# What you are asked to do
Retype the blog post below on Groupon and deal aggregators word for word, from "Earlier this week, we" to "source site itself.".

# Passage given
Monday, July 11, 2011

Groupon taking legal action on deals aggregator?

Earlier this week, we received a legal notice from the CEO of Groupon Singapore (formerly known as Beeconomic), stating that Dealshelve is displaying their deals in an "unauthorized" manner and legal action will be taken upon us if we do not remove their deals by Wednesday this week.

This bring us to an interesting question. Do daily deal aggregators like Dealshelve and Yipit have the legal right to display information extracted from daily deal sites? It is a common practice for daily deal aggregator to state the provider, i.e. source site, for all the deals that are listed. When a visitor is interested in a particular deal, there is usually a "find out more" button that will lead the visitor directly to the deal page on the source site itself.

Information collected by daily deal aggregator is readily published by daily deal sites on the Internet for public viewing. Anyone should be free to read or even share these deals. In fact, it is widely accepted that the key to success for daily deal website is to be able to broadcast their deals to as many people as possible in the shortest possible time. Most deals usually require minimum amount of buyers before they become available so sites, i.e. daily deal aggregators, that promote the deals can certainly help! Daily deal site that restricts sharing and publicity of their deals is unlikely to reach broader audience than they would have otherwise and most probably they also can't provide cheaper deals for the lack of mass buyers.

# Given records
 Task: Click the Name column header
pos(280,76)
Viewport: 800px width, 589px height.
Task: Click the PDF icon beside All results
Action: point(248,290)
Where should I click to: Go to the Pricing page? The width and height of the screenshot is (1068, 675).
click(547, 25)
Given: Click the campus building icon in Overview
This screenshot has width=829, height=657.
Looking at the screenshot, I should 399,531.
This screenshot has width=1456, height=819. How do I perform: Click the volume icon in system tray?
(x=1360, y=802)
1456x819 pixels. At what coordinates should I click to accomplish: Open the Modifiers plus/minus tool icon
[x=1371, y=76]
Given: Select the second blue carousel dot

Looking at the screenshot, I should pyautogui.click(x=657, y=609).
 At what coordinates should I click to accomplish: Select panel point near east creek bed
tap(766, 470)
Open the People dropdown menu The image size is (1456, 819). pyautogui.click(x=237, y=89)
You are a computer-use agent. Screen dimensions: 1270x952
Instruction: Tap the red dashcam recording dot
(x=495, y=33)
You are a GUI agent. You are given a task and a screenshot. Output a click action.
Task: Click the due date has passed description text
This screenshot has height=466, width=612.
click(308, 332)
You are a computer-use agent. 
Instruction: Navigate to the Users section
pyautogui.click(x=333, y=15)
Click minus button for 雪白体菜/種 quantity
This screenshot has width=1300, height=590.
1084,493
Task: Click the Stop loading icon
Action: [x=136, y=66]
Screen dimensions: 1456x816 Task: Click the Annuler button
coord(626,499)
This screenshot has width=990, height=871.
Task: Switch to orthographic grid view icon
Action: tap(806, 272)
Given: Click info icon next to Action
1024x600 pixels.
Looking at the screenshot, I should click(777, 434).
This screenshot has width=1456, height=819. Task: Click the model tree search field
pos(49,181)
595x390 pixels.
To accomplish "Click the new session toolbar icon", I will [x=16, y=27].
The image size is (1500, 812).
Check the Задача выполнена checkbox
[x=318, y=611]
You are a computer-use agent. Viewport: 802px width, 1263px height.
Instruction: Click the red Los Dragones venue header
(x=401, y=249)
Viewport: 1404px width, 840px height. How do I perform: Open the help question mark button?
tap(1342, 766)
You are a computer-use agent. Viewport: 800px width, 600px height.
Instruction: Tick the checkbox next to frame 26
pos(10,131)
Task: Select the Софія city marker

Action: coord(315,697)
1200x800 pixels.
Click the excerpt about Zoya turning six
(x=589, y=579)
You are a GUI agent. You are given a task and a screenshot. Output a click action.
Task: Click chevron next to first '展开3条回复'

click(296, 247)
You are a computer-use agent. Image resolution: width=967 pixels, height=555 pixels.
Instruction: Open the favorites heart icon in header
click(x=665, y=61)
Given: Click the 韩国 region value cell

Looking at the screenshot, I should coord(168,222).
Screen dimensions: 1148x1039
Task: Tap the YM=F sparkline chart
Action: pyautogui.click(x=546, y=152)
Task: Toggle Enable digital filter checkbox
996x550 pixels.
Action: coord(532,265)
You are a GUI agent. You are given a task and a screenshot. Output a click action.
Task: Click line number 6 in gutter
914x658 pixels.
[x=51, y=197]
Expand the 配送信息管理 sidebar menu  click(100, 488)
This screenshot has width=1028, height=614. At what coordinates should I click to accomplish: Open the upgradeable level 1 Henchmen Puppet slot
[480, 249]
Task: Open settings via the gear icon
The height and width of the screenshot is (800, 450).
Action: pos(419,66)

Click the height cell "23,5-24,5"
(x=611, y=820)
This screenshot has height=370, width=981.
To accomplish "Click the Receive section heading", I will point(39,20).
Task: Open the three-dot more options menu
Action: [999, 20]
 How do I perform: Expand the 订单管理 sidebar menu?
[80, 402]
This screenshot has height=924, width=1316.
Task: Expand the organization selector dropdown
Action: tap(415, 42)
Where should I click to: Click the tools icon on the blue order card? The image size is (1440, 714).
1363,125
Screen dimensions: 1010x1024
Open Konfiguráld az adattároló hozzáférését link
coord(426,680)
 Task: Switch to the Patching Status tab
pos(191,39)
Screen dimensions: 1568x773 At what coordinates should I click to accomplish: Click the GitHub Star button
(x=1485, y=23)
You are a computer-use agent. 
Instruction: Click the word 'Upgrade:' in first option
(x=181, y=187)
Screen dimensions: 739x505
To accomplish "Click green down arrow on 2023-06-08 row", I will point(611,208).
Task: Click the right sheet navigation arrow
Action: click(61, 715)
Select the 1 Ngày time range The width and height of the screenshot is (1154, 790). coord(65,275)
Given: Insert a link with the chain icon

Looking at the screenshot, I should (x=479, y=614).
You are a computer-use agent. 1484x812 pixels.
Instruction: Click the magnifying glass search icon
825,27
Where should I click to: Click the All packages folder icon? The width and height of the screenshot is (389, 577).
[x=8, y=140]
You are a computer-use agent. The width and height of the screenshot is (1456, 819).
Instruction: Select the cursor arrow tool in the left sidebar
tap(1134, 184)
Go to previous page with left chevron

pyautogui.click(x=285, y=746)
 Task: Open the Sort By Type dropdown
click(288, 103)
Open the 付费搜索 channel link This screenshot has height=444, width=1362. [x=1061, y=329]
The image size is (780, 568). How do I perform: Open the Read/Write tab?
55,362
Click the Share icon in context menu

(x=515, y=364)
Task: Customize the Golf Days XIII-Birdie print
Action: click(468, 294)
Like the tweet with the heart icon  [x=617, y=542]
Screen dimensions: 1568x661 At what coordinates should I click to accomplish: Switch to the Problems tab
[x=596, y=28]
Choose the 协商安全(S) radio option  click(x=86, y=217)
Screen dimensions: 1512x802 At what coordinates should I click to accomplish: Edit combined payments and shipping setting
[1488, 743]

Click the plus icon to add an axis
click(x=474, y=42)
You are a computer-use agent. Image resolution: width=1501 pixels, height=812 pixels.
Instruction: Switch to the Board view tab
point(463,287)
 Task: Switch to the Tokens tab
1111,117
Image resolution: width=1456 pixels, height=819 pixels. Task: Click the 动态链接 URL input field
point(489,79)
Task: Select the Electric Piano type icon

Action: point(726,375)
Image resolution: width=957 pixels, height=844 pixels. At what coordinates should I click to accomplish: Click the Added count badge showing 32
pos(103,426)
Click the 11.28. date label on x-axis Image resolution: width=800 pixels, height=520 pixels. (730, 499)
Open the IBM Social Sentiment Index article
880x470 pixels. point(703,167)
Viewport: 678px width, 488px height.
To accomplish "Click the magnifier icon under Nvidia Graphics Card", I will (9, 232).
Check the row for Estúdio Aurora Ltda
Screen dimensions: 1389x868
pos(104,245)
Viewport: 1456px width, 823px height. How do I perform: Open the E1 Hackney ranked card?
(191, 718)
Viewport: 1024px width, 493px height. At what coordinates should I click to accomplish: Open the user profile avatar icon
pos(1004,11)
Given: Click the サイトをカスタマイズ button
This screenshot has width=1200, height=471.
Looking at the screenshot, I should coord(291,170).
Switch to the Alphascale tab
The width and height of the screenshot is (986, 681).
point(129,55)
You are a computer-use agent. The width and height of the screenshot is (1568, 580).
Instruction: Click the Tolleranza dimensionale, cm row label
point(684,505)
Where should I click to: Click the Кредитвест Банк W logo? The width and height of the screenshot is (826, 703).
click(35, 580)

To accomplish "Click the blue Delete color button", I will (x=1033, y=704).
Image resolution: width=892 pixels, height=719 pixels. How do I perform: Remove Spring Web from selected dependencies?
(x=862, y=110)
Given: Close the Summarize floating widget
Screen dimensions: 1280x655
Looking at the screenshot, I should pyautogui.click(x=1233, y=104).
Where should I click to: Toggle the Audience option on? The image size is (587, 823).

# Expected output
Earlier this week, we received a legal notice from the CEO of Groupon Singapore (formerly known as Beeconomic), stating that Dealshelve is displaying their deals in an "unauthorized" manner and legal action will be taken upon us if we do not remove their deals by Wednesday this week.

This bring us to an interesting question. Do daily deal aggregators like Dealshelve and Yipit have the legal right to display information extracted from daily deal sites? It is a common practice for daily deal aggregator to state the provider, i.e. source site, for all the deals that are listed. When a visitor is interested in a particular deal, there is usually a "find out more" button that will lead the visitor directly to the deal page on the source site itself.